Economists refer to labour market data as lagging statistics – telling us what has already happened, as opposed to what is about to happen. If we were looking at the unemployment rate, that is true, but these job cuts numbers have actually been more coincident than lagging. For example, in December 2007, job cuts fell to below 50,000. That was the start of the US recession. Back in the first quarter of 2001, cuts had already pushed above 100,000 – coinciding with the March start to the recession.
Then there are reports that cause investors to scratch their heads – like the latest initial jobless claims figures. These are simply the number of individuals filling for unemployment insurance in the US and move in tandem with the unemployment rate. If claims start to turn higher, then this can be a signal of a recession beginning to take shape.
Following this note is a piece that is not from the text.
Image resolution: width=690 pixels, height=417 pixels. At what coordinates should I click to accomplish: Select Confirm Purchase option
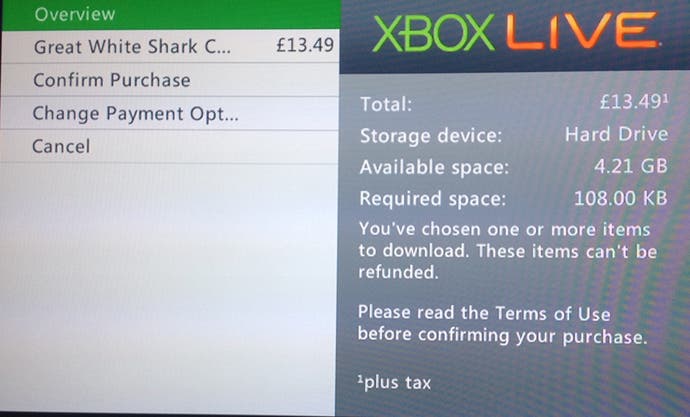[x=170, y=80]
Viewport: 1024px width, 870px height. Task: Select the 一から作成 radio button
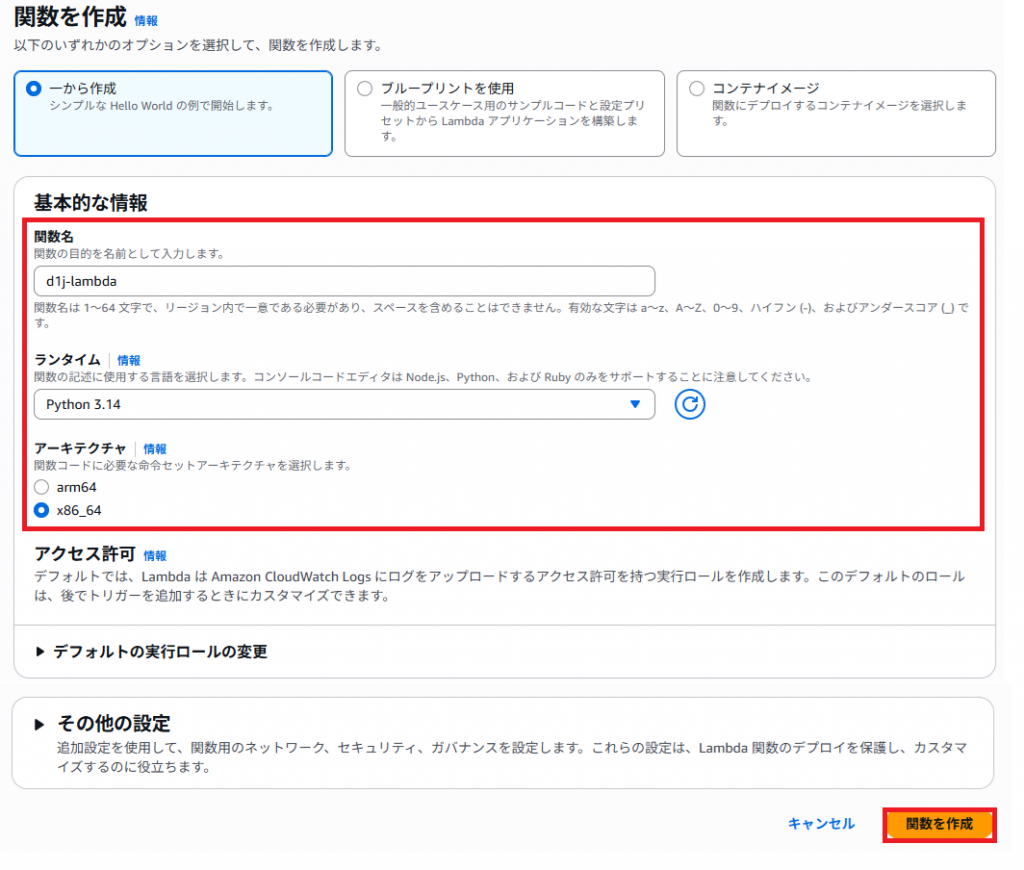(34, 88)
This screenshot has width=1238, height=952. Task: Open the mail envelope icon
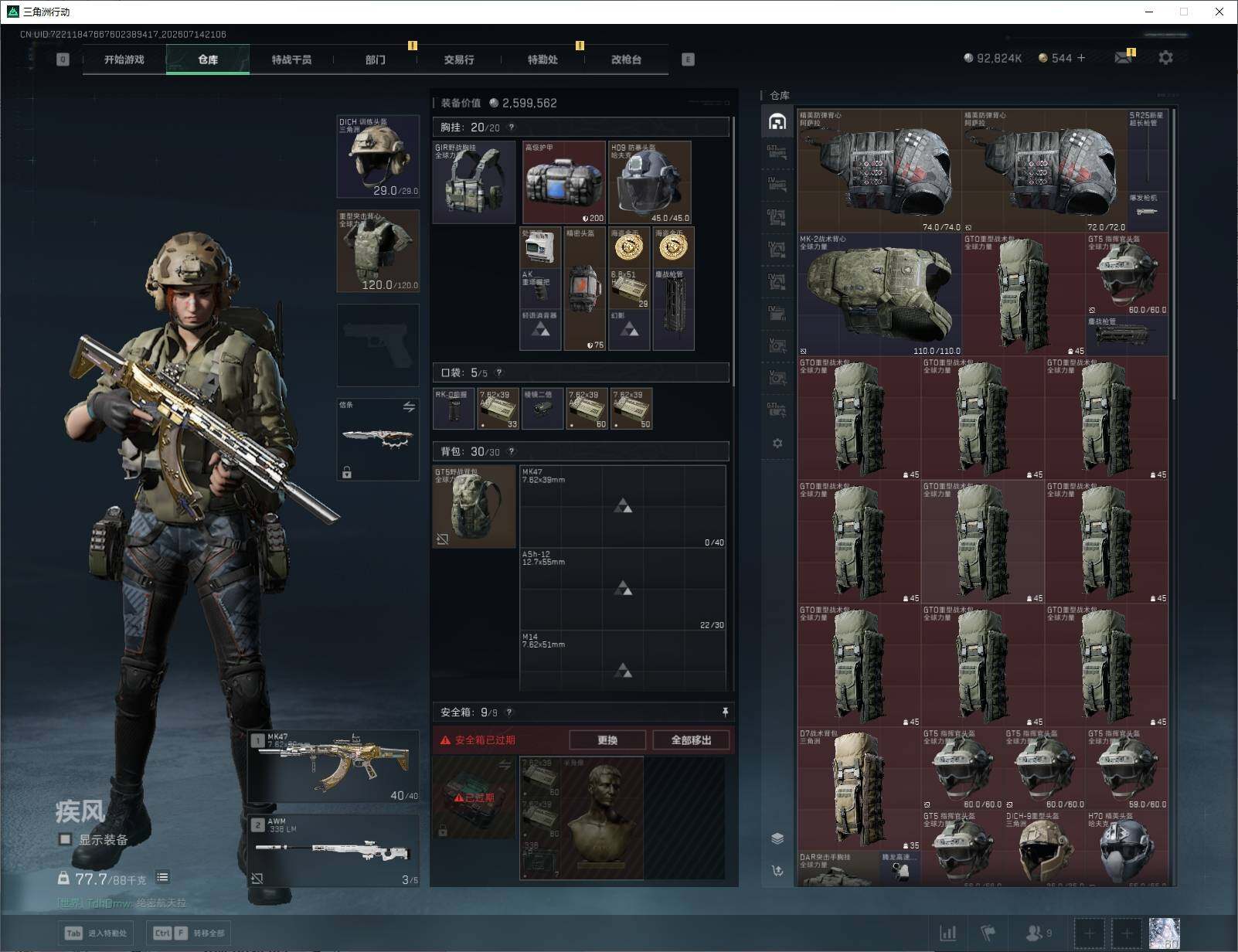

As you can see from the chart, claims fell as low as 166,000 in March which was the lowest since 1968. Claims then started to head higher and reached 261,000 by the summer. This was dismissed as a signal of weakness and more a reflection of people choosing to return to the labour force (perhaps because they were running out of savings). Claims basically stayed above 200,000 for the remainder of the year, but started to fall sharply in December and into this month. This week, it was announced that they fallen to 190,000 as of last week.
If the number of workers getting cut from payrolls is rising, then how can filings for unemployment insurance be falling? It’s a good question, but outside some weather-related distortions to claims this month, the bottom line is that the US labour market was still extremely tight into year-end. As much as we are hearing about job cuts, the majority of companies are still hesitant to cut staff in fear that it will be hard to replace when demand conditions improve.
What does all this mean for investors? For one, this cycle is going to look different than previous slowdowns/recessions. Job cuts will probably not get to 200,000 on a monthly basis and may not even breach 100,000 on a sustained basis. This will mean that the unemployment rate probably won’t rise by anything close to recessions in the past. From 3.5%, where it was last month (and where it closed out 2019 before the pandemic), it might rise by a percent this year.
If the Federal Reserve also believes there is going to be minimal impact on employment conditions, then its fear over wage pressures is not going to go away. That could prompt the Fed to maintain a tighter policy stance longer. Some are predicting that the recent job cuts are going to sway the Fed into becoming a little more dovish. I don’t see any reason to believe that at this point, so the next FOMC meeting (February 1st) still represents a risk to equities. We saw a decent pullback in stocks this week on growth concerns and even if the Fed does tone down the pace of rate hikes, its language could stay hawkish until more pain is revealed on the labour front.
On behalf of the Pyle Group, have a wonderful weekend.